А потом будет официальное вранье о 76 убитых и 233 раненых (реальных жертв было раз в десять больше). Потом будет письмо «отъявленнейшего преступника православной церкви» Гапона: «К Николаю Романову, бывшему царю и настоящему душегубу Российской империи:

С наивной верой в тебя, как отца народа, я мирно шел к тебе с детьми твоего народа. Неповинная кровь рабочих, и жен, и детей-малолеток навсегда легла между тобой, о душегубец, и русским народом…Бомбы и динамит, террор бесправного люда, народное вооруженное восстание - все это должно быть и будет непременно.
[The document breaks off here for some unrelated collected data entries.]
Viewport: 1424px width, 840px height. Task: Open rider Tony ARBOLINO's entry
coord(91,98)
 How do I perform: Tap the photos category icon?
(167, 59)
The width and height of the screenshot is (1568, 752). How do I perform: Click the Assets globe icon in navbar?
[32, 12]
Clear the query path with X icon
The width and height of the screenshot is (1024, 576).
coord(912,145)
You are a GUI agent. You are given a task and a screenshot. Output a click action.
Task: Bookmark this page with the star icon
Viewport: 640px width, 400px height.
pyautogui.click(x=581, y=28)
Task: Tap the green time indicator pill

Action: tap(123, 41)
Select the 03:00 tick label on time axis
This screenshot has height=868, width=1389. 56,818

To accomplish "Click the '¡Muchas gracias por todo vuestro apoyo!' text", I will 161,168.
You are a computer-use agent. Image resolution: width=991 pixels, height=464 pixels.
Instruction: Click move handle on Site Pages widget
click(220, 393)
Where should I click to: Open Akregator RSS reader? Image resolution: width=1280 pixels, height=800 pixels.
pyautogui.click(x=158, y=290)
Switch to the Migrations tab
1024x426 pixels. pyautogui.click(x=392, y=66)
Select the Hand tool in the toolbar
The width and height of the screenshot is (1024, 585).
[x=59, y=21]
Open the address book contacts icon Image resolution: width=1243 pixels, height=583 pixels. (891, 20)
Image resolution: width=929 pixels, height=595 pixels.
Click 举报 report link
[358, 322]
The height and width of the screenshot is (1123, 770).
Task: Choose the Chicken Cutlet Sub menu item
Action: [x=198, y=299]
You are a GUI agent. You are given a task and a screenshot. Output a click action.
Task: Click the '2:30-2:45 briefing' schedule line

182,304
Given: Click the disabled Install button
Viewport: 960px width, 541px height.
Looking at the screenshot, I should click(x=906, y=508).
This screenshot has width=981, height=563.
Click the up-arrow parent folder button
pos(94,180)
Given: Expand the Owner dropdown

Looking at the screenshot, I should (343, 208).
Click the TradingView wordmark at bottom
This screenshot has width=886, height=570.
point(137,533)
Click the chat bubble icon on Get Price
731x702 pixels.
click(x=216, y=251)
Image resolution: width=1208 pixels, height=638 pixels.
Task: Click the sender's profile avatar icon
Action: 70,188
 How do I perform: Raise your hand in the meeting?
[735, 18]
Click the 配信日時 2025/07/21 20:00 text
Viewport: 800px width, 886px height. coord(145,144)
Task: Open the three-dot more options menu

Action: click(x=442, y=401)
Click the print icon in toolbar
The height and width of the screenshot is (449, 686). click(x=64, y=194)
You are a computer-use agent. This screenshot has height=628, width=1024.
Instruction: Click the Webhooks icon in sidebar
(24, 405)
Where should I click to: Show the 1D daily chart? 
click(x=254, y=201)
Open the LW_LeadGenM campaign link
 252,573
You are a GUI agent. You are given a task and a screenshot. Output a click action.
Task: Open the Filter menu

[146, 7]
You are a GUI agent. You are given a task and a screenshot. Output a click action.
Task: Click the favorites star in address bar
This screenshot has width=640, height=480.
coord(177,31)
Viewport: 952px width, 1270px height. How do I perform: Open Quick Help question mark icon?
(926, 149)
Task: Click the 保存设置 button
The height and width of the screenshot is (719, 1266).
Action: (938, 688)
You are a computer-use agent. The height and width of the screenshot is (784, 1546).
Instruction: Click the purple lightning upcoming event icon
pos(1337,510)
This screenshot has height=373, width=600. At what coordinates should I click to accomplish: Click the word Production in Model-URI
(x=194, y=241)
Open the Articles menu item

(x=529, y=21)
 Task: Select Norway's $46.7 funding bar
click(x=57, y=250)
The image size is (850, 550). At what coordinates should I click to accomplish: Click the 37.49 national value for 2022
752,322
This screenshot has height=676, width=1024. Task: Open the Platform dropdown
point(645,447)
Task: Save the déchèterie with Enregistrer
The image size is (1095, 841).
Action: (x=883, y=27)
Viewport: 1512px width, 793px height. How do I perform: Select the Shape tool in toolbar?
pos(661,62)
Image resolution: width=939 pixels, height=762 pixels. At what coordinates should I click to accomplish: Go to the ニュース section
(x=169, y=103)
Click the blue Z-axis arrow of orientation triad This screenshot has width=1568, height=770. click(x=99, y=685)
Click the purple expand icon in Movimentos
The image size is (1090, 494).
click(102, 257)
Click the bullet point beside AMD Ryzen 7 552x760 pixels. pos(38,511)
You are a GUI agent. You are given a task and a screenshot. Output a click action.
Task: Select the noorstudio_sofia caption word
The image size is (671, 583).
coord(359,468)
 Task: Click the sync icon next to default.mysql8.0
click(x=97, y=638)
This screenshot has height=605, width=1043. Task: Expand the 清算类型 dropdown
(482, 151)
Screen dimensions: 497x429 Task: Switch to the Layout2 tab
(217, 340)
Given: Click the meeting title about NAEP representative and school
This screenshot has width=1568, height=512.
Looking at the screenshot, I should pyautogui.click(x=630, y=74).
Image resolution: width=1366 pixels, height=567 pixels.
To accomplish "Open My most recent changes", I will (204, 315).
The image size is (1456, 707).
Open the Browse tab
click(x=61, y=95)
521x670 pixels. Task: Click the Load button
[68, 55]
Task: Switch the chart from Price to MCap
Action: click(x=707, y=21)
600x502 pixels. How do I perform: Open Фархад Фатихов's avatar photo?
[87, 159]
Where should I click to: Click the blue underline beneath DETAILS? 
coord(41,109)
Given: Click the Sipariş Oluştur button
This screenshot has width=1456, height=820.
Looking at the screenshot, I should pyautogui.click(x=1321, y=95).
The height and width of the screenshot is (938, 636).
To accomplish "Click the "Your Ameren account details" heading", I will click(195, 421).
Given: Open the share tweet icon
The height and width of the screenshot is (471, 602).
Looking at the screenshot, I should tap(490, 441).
Море крови, как нигде, прольется.

Из-за тебя, из-за твоего дома - Россия может погибнуть. …Отрекись же лучше поскорей со всем своим домом от русского престола и отдай себя на суд русскому народу. Пожалей детей своих и Российской страны, о ты, предлагатель мира для других народов, а для своего - кровопийца! Иначе вся имеющая пролиться кровь на тебя да падет, палач, и твоих присных».

Как в воду глядел! Погубил царь и себя с семьей, и Россию - покатилась по ней первая, а следом за ней и вторая революции и войны. Кровь, пролитая в то воскресенье, обагрила всю страну...

Прошло сто лет, а в России мало что изменилось. Все так же неуютно в ней тем, кто мыслит свободно. Все с той же готовностью солдаты стреляют в безоружных. Все так же ничтожна цена человеческого достоинства и жизни мирных граждан Великой России. И, хоть сегодня мало что напоминает о Кровавом воскресенье 1905 года, эхо того расстрела не умолкает. Сколько же еще нужно трагедий, чтобы усвоить смысл простой Божьей заповеди «Не убий»?